China Increases Wuhan’s Official Coronavirus Death Toll by 1,290 Amid Lingering Mistrust of Its Numbers

2 minute read
Updated: | Originally published:

China has revised its official count of deaths from the coronavirus, adding some 1,290 deaths in Wuhan, the city where the virus first emerged last December.

The addition, reported by state media on Friday, brings the nationwide death toll to 4,636, the majority coming from Hubei province, where Wuhan is located.

The additional deaths were all counted in Wuhan and the late reporting of deaths are due to several reasons, said the report. The first is that some patients died at home without seeing a doctor or being tested for the virus as hospitals were overwhelmed during the epidemic’s peak.

Secondly, there was late and incomplete reporting due to medical workers and institutions being occupied by treating patients during epidemic. Another factor was that designated hospitals to treat patients were expanded to institutions at the municipal and district level, including private hospitals, and not all were connected to and feeding timely information to the central epidemic network, Xinhua reported.

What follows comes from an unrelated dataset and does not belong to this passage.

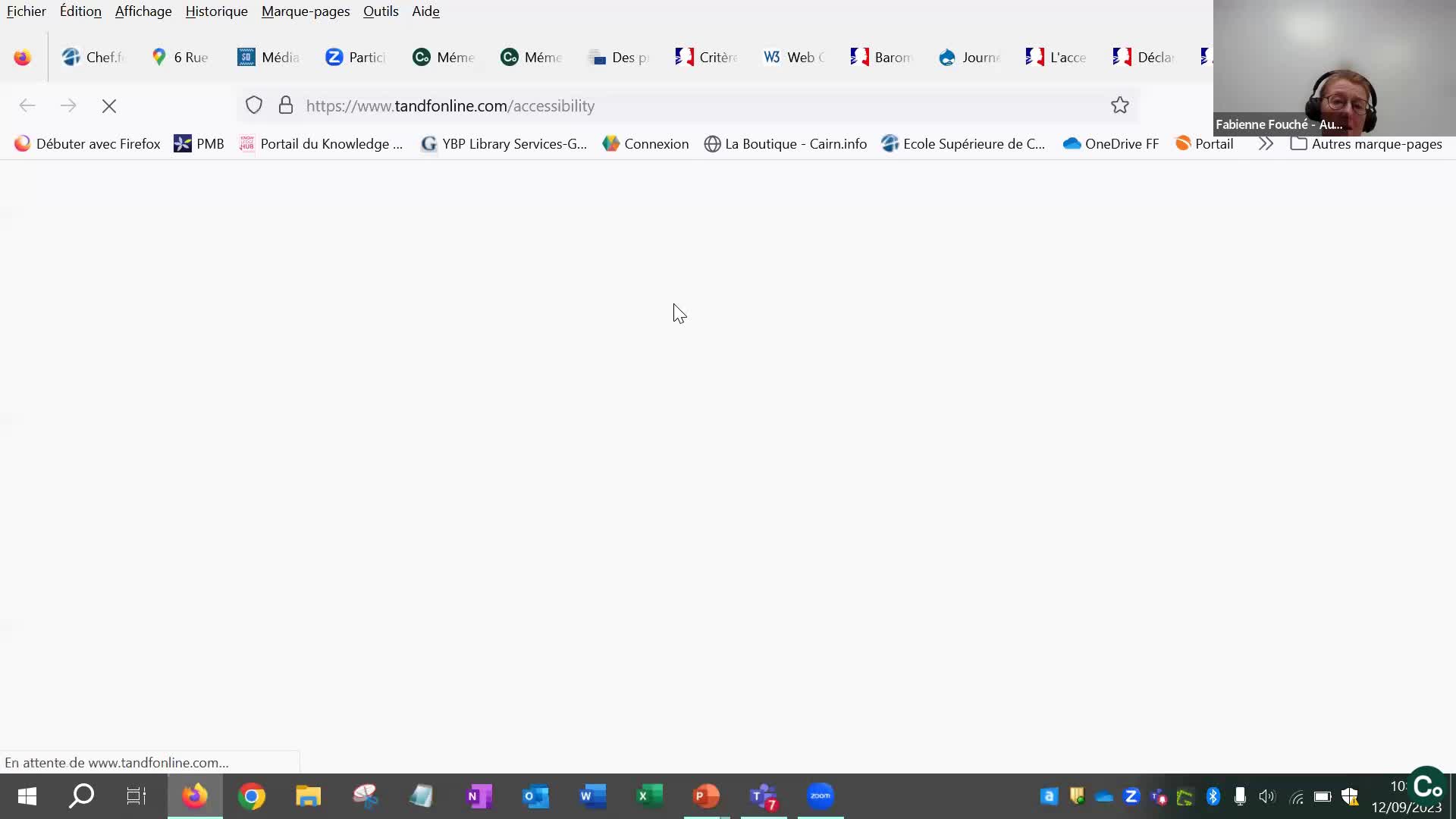The image size is (1456, 819).
Task: Click in the address bar URL
Action: pos(450,106)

A similar revision up in death toll occurred in New York City a few days ago, adding over 3,700 people who died at home before being tested. Still, China’s move is likely to fuel speculation about the accuracy of its data, which has been questioned by U.S. President Donald Trump. American intelligence officials have concluded that China concealed the extent of its outbreak and under-reported number of cases and deaths.

Last month, pictures of thousands of ash urns being ferried to funeral homes in Wuhan circulated on Chinese social media platforms, raising concern that the real number of deaths in the city where the virus first emerged is higher than officially acknowledged.

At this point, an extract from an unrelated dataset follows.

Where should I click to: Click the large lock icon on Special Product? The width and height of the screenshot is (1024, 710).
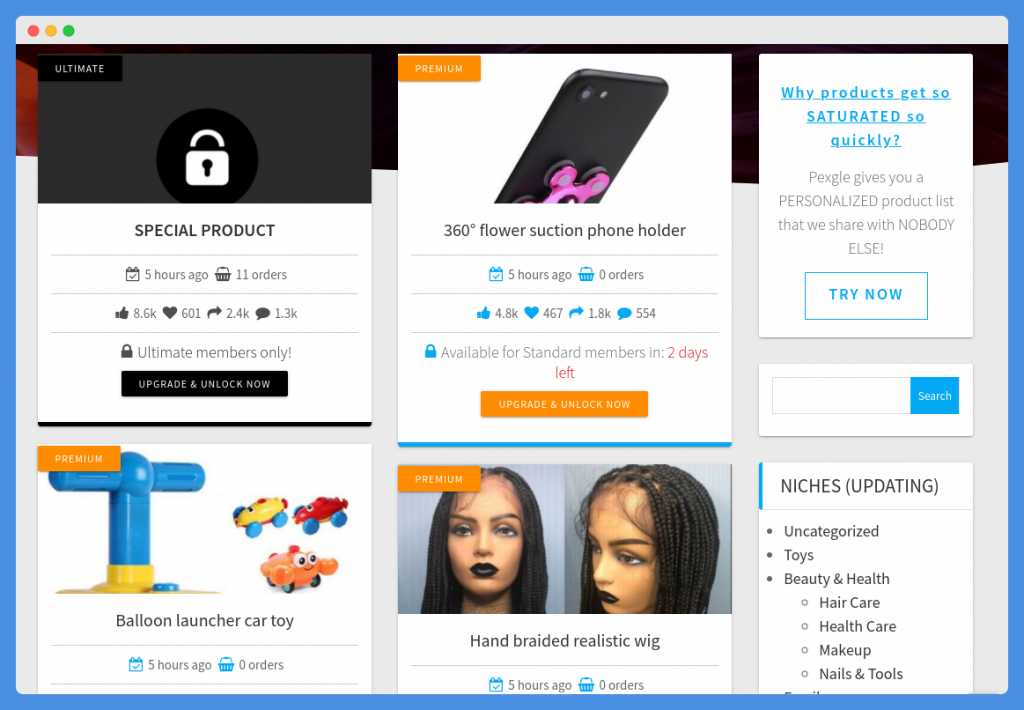pos(207,157)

China has refuted charges that it intentionally under-reported its numbers, saying that it shares what information it has transparently. But its repeated revisions of data throughout the crisis — including a one-day addition of nearly 15,000 cases diagnosed through a different clinical method in February — has fueled mistrust.

While the revision marks a substantial surge, China’s new official death toll is still low compared to the U.S. where reported deaths have climbed past 30,000. In Italy and Spain, deaths number around 20,000 in each country.